Instructions for the task —
When the line with "This screenshot has width=769, height=403." appears below, start repeating lines exactly, and keep going through the line with "Screen dimensions: 1280x535"; add nothing outside that span.

Collected data

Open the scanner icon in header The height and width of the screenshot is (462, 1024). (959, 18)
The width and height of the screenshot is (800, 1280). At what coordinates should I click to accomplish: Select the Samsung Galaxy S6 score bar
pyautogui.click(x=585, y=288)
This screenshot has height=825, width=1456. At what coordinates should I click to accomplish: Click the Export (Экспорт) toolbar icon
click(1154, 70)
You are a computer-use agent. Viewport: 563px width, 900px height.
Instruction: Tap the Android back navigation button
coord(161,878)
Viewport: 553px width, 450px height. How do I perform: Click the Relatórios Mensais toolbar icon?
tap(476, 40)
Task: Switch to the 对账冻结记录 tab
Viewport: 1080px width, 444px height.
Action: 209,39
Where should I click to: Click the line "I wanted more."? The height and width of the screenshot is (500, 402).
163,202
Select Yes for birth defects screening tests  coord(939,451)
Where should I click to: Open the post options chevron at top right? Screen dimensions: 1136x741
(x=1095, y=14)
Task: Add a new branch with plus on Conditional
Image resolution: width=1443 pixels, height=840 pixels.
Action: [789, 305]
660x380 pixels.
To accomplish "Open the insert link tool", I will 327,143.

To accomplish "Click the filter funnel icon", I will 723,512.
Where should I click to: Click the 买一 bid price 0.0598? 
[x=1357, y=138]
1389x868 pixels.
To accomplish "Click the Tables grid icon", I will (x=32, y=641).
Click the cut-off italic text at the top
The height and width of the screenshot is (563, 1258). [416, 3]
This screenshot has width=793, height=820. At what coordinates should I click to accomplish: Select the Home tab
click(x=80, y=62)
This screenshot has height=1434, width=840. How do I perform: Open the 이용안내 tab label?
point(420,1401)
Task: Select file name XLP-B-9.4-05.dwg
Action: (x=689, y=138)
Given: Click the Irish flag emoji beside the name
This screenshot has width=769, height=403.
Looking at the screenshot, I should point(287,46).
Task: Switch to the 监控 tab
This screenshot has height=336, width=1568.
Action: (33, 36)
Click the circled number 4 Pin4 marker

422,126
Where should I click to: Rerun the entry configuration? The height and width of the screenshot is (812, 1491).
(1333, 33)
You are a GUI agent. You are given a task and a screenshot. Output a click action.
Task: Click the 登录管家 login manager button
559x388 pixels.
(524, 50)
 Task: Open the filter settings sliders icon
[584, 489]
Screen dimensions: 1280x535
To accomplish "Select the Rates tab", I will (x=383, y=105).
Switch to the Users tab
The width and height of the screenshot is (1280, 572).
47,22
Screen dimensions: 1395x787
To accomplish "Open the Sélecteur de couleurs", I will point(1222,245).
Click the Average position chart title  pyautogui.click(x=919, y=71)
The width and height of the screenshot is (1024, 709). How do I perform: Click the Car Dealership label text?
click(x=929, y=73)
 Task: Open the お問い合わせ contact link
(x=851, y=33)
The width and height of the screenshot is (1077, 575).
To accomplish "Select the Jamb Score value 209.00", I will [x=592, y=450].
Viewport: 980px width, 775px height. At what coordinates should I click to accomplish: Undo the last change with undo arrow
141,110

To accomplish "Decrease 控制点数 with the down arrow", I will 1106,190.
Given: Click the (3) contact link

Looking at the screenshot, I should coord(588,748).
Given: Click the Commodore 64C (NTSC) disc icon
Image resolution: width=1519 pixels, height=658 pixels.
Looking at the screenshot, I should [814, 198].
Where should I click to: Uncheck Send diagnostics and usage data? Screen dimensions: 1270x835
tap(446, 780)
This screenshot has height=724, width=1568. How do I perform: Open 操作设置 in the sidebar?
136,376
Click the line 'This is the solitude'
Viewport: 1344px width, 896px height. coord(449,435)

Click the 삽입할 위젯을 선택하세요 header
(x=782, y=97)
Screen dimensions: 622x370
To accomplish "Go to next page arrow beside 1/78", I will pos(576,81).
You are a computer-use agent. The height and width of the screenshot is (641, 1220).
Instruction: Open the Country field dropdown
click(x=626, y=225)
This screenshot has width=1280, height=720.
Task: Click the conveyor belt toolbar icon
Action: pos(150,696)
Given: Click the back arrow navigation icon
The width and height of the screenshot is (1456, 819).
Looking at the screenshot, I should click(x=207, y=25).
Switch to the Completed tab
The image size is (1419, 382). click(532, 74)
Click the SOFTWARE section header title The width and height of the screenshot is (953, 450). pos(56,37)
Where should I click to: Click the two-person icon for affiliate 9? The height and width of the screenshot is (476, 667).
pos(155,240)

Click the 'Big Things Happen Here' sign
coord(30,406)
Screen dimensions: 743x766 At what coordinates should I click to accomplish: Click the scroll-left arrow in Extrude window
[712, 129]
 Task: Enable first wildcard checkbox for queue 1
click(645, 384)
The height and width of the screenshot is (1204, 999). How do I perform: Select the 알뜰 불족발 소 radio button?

Solution —
This screenshot has width=769, height=403.
Looking at the screenshot, I should point(287,46).
Task: Switch to the 监控 tab
This screenshot has height=336, width=1568.
Action: (33, 36)
Click the circled number 4 Pin4 marker

422,126
Where should I click to: Rerun the entry configuration? The height and width of the screenshot is (812, 1491).
(1333, 33)
You are a GUI agent. You are given a task and a screenshot. Output a click action.
Task: Click the 登录管家 login manager button
559x388 pixels.
(524, 50)
 Task: Open the filter settings sliders icon
[584, 489]
Screen dimensions: 1280x535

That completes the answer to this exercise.